Bij de driehoeken die voldoen (t2, t9 en t11) is H3 even, ofwel een 2-voud. Bij de driehoeken die niet voldoen (t3, t5, t6 en t8) is H3 oneven, dus geen 2-voud.

Zou dit vermoeden juist kunnen zijn?

Het aantal H3’s van t12 is 22, dus zou t12 moeten kunnen. En zie het resultaat na wat puzzelen:

 

 

 

 

 

 

Het aantal H3’s van t14 is 30, dus ook even.

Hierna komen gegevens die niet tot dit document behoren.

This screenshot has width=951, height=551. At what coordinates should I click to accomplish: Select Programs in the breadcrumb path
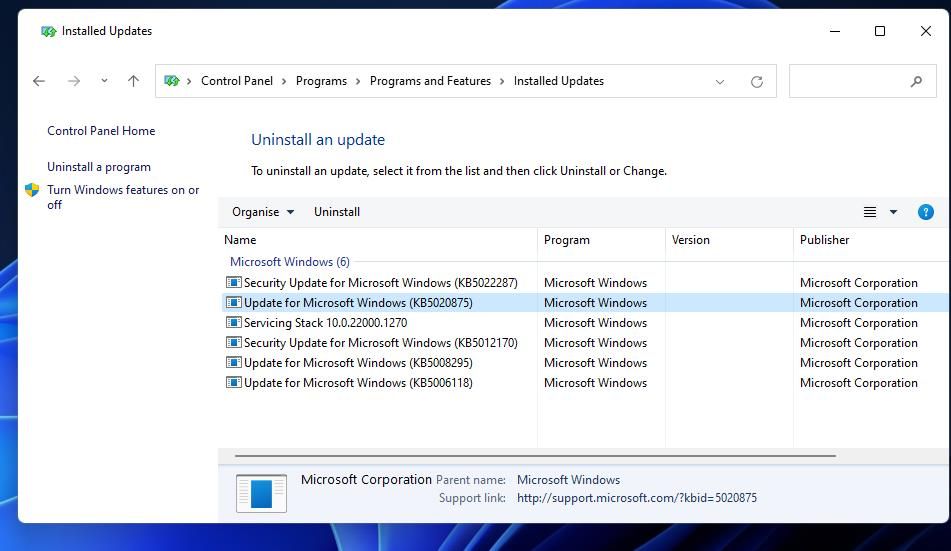(x=321, y=81)
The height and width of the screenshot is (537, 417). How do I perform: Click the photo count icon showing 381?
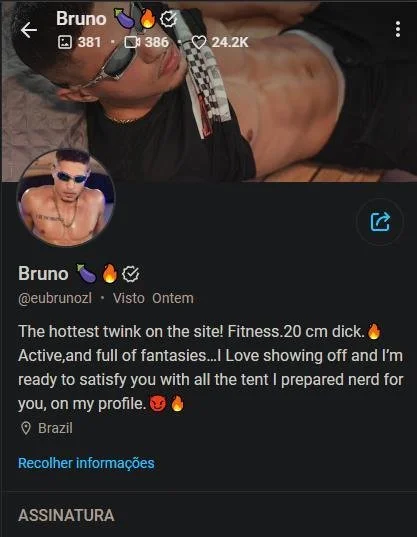click(65, 42)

En dus moet t14 ook geheel te vullen zijn:

 

 

 

 

 

 

Het aantal H3’s van t15 is 35 en na heel veel gepuzzel kwam ik niet tot een oplossing.

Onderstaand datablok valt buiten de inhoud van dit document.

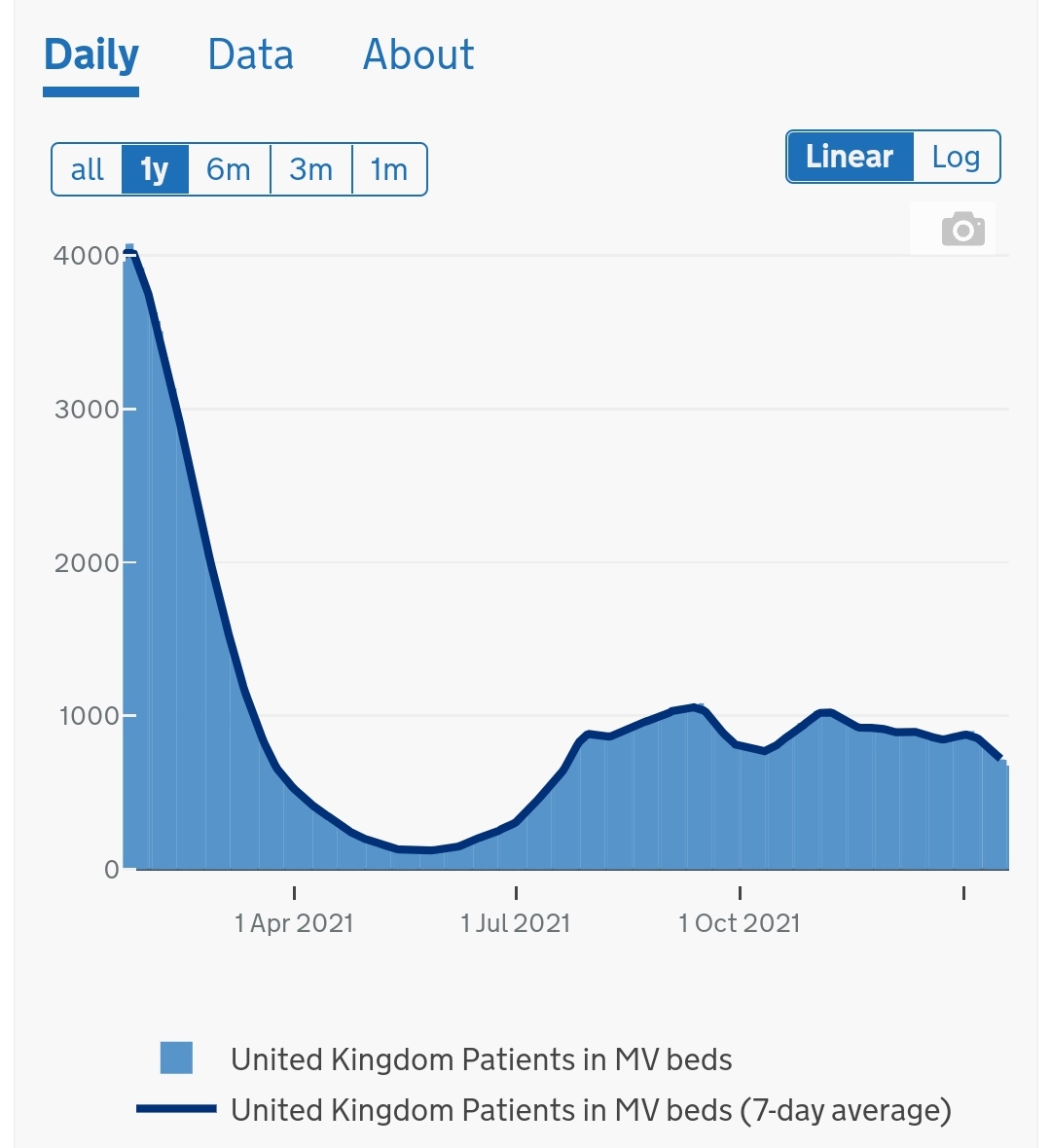The width and height of the screenshot is (1051, 1148).
Task: Toggle the Patients in MV beds series label
Action: tap(481, 1059)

Met aan zekerheid grenzende waarschijnlijkheid concludeer ik dat mijn stelling van de H3’s juist is.

De vraag is nu echter of er een formule is die de H3’s bij een bepaalde tn kan berekenen en voor welke n deze formule dan een 2-voud is.

Hier komt wat saai werk voor aan te pas en ik zal u deze details besparen.

De formule voor het aantal H3’s bij gegeven n is: [1/6n(n-1)]. De blokhaken hebben hier de wiskundige betekenis van de “entier”-functie. Dit betekent dat het resultaat van 1/6n(n-1) naar beneden moet worden afgerond op nul decimalen, dus naar het eerste natuurlijke getal kleiner of gelijk aan het resultaat van de formule.

En de laatste vraag die nu nog moet worden beantwoord is voor welke n de formule [1/6n(n-1)] een 2-voud oplevert.

Daarvoor breiden we de laatste tabel nog even iets verder uit:

n 1/2n(n+1) 3-voud aantal triplets resultaat ups downs H3 [1/6n(n-1)]
0 0 3-voud 0
1 1
2 3 3-voud 1 voldoet, triviaal 1 0 0 0
3 6 3-voud 2 voldoet niet 1 1
4 10 2 2
5 15 3-voud 5 voldoet niet 3 3
6 21 3-voud 7 voldoet niet 5 5
7 28 7 7
8 36 3-voud 12 voldoet niet 9 9
9 45 3-voud 15 voldoet 9 6 12 12
10 55 15 15
11 66 3-voud 22 voldoet 13 9 18 18
12 78 3-voud 26 voldoet 15 11 22 22
13 91 26 26
14 105 3-voud 35 voldoet 20 15 30 30
15 120 3-voud 40 voldoet w niet 35 35
16 136 40 40
17 153 3-voud 51 voldoet w niet 45 45
18 171 3-voud 57 voldoet w niet 51 51
19 190 57 57
20 210 3-voud 70 voldoet w niet 63 63
21 231 3-voud 77 voldoet w wel 70 70
22 253 77 77
23 276 3-voud 92 voldoet 84 84

Uit deze tabel kun je nu destilleren dat wanneer n+3, n+1, n of n+2 een 12-voud is [1/6n(n-1)] een 2-voud is.

Het bewijs gaat analoog aan het eerste bewijs van dit artikel, maar is saai en tijdrovend en laat ik daarom achterwege.

De puzzel is wat mij betreft opgelost en ik hoop dat ik een kijkje heb kunnen geven in het proces naar de oplossing toe.

Wiskunde is en blijft toch een mooi en boeiend vakgebied!